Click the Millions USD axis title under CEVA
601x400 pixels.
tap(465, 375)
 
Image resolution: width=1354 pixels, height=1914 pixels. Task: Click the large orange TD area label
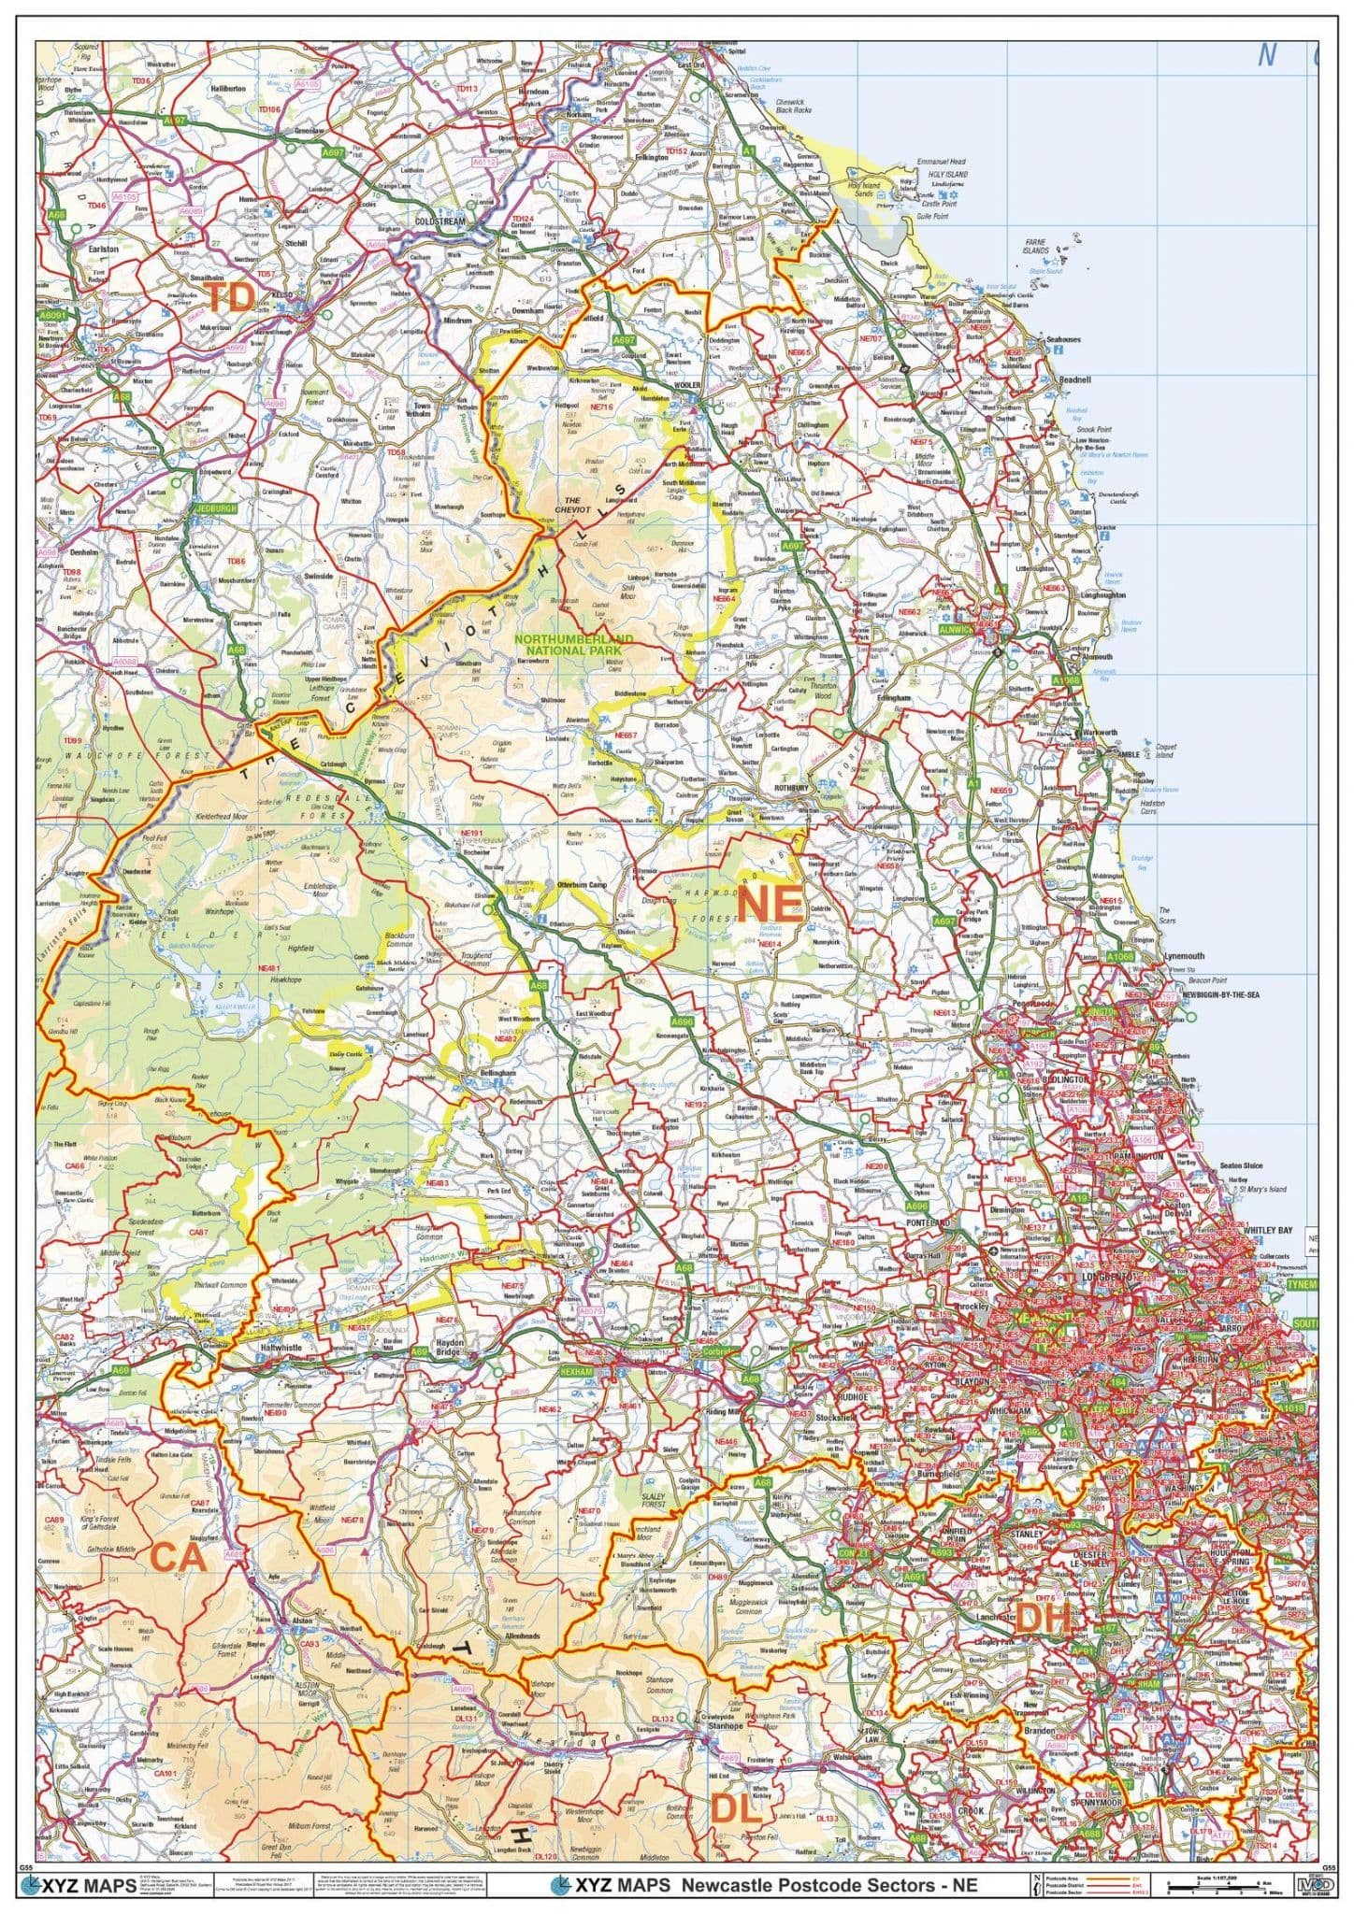(231, 299)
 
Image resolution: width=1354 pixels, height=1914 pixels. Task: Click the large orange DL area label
(735, 1809)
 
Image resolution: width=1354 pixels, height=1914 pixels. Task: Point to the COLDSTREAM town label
(439, 221)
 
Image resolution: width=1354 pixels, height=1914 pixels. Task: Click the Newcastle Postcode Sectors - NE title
(829, 1885)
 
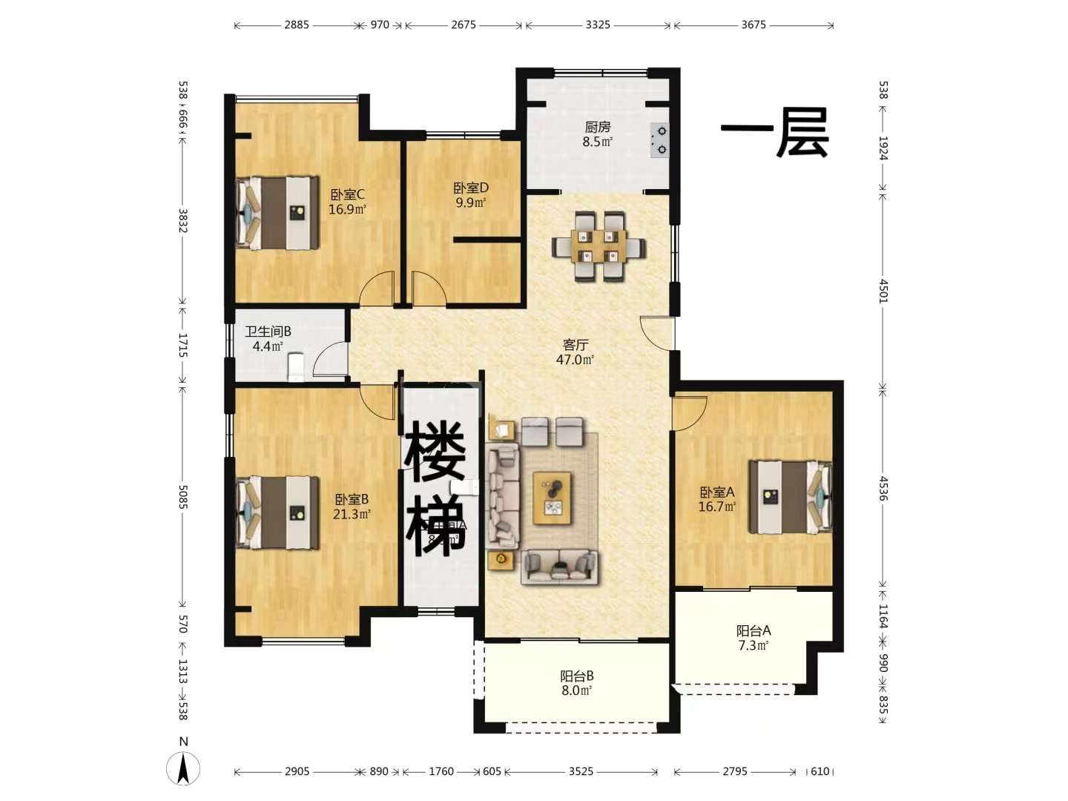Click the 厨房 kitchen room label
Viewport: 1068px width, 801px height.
coord(597,134)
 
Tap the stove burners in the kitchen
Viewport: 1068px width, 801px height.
coord(659,141)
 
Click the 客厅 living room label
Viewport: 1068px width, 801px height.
coord(576,352)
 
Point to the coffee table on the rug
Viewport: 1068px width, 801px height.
coord(553,498)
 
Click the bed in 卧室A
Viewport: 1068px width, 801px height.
coord(789,497)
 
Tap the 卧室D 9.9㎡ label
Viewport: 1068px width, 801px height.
coord(471,195)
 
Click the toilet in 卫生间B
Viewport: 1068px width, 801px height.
coord(296,366)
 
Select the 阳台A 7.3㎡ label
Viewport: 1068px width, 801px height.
coord(754,638)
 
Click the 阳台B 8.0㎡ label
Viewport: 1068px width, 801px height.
coord(576,683)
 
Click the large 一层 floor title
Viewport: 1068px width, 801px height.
coord(775,134)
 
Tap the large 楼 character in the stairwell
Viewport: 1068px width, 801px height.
coord(435,451)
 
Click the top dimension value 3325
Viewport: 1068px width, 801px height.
coord(598,24)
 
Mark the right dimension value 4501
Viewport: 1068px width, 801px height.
coord(883,290)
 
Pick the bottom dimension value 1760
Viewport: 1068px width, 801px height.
coord(441,771)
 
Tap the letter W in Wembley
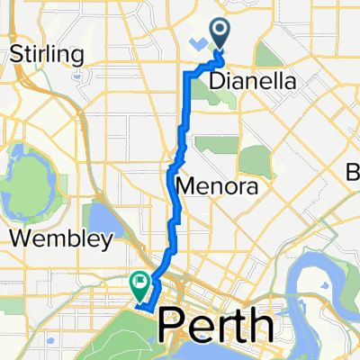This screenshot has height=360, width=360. [19, 239]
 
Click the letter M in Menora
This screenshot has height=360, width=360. [185, 187]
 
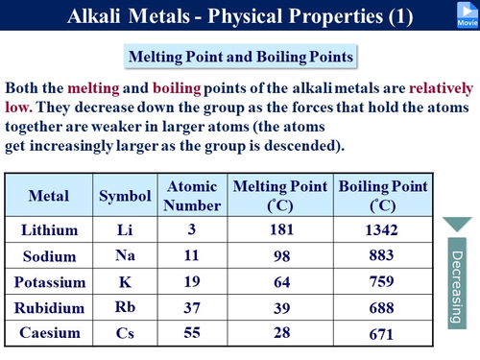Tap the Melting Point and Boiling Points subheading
point(240,56)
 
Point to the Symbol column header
point(126,196)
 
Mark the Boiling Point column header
point(381,195)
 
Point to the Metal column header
point(49,196)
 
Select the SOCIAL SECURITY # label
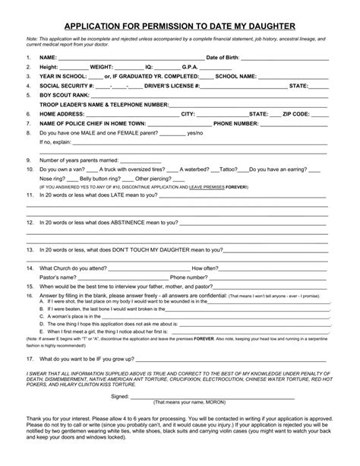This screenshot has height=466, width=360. (x=67, y=85)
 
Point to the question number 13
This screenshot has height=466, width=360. (x=29, y=249)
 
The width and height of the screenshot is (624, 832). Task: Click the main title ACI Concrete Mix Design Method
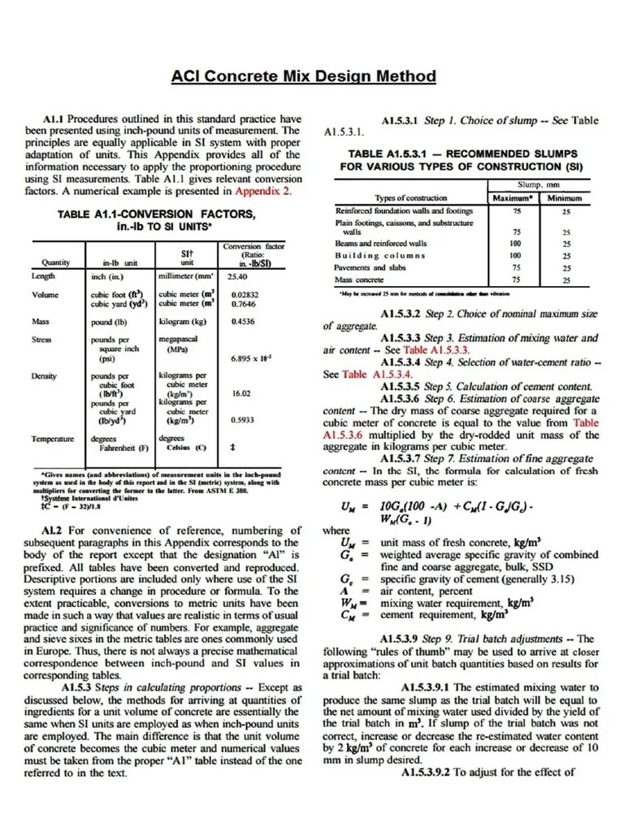303,76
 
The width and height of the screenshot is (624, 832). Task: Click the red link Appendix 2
262,192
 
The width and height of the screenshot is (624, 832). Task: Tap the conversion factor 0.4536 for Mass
243,322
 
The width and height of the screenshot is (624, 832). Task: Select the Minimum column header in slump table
565,197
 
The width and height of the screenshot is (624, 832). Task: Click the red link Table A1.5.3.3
404,350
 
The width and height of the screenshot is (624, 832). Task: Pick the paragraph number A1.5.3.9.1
433,687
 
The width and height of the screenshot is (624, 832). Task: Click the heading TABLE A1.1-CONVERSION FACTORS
158,214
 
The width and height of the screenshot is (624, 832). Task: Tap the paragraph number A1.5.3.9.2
433,772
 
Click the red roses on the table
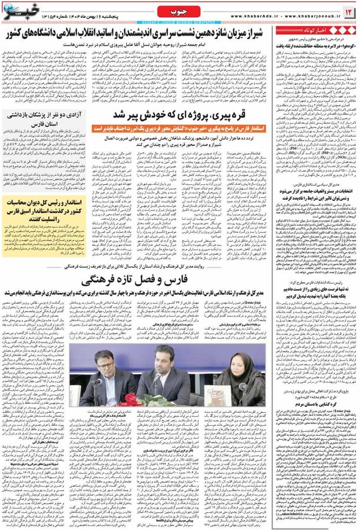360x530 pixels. click(x=127, y=400)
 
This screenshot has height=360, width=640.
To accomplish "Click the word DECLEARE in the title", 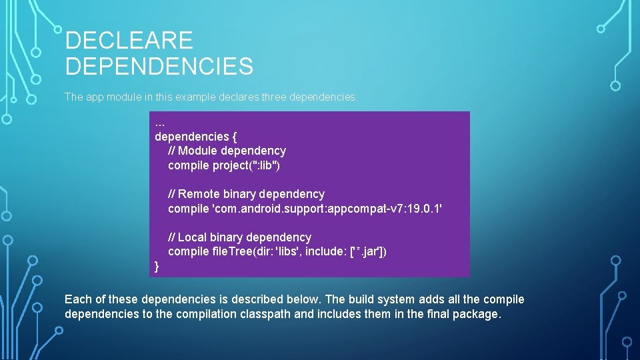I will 129,41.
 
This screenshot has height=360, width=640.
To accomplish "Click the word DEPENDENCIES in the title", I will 159,66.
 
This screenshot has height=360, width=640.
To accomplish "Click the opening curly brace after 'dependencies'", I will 226,137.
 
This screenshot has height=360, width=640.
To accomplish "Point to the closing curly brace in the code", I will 157,267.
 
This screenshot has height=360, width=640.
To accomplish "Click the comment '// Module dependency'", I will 227,151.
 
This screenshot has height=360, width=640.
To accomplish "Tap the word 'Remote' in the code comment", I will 199,194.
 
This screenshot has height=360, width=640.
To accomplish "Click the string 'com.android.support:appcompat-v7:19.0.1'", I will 327,209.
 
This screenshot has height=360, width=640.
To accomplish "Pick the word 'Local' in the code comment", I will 193,237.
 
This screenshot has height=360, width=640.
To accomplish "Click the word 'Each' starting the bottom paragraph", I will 77,299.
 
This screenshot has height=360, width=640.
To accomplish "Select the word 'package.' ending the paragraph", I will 476,314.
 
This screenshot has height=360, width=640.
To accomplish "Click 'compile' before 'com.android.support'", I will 188,209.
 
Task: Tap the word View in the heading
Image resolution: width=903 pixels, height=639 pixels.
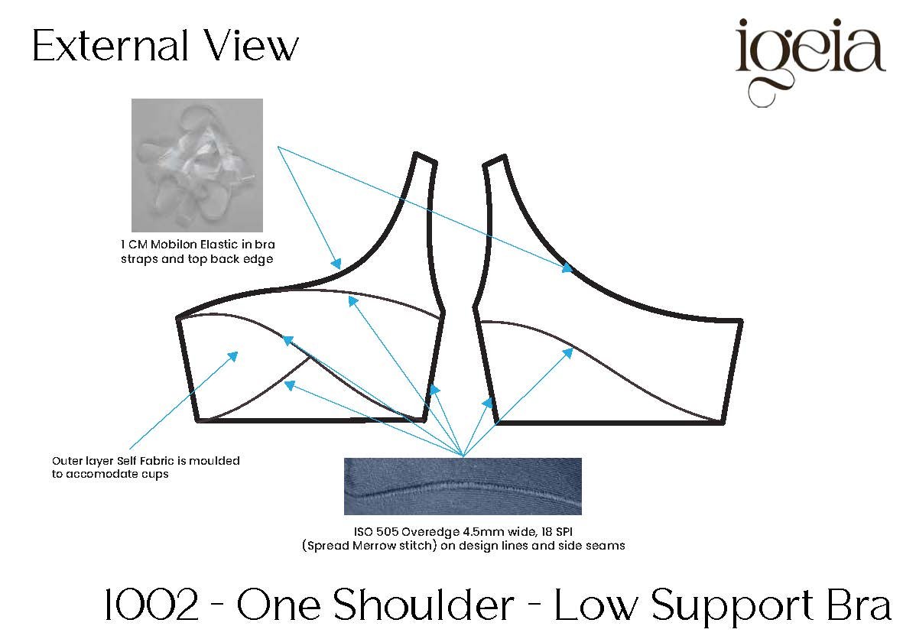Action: [x=252, y=45]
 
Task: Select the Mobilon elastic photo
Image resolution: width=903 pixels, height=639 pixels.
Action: [x=197, y=165]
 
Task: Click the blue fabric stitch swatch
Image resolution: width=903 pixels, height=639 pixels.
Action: [x=463, y=486]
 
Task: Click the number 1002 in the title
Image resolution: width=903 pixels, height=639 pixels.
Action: [x=151, y=605]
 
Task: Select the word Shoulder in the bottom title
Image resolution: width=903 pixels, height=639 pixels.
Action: [x=424, y=605]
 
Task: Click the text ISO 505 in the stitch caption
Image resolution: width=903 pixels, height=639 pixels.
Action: [x=376, y=531]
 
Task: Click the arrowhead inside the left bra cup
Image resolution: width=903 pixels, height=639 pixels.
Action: [x=232, y=356]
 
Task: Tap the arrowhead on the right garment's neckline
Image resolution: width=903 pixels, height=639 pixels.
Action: [x=567, y=268]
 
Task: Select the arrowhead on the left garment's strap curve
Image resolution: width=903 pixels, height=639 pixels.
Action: [x=335, y=264]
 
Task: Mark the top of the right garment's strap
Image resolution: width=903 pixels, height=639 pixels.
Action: [x=494, y=161]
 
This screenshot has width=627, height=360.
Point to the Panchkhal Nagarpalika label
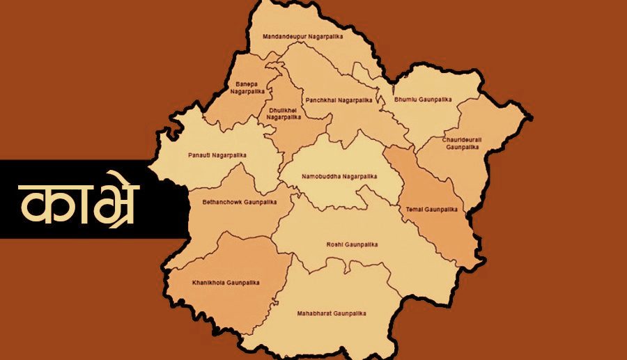click(339, 100)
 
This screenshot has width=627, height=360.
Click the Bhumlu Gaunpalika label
click(423, 100)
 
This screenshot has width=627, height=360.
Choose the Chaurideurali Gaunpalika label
click(460, 143)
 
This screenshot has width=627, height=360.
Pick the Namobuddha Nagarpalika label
click(339, 176)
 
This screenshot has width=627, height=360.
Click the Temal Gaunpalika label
click(431, 209)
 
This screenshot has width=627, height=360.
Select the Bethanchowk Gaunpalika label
click(239, 202)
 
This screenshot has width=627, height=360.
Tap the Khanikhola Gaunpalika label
click(226, 282)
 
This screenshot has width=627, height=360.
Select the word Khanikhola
click(208, 282)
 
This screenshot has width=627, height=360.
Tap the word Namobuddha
click(321, 176)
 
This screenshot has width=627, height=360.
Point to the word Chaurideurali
click(460, 140)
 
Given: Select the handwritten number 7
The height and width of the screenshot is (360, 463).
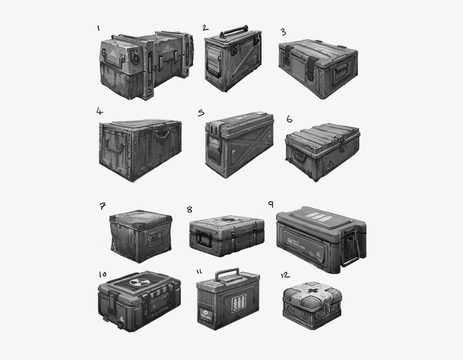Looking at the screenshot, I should pos(102,206).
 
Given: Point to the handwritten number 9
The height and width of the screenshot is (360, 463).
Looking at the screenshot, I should pos(271,203).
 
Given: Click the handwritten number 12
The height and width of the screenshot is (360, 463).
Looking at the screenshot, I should pos(285,275).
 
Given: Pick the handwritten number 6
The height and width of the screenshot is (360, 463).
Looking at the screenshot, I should pos(289,119).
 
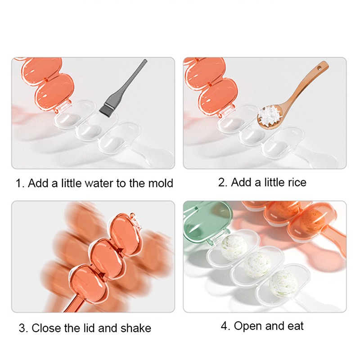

▸ **Task**: Copy out each line of the listing above that contains the string "orange". Case counts.

▸ **Exercise solution**:
Image resolution: width=1354 pixels, height=1914 pixels. Task: Click the large orange TD area label
Image resolution: width=1354 pixels, height=1914 pixels. Task: Click the large orange DL area label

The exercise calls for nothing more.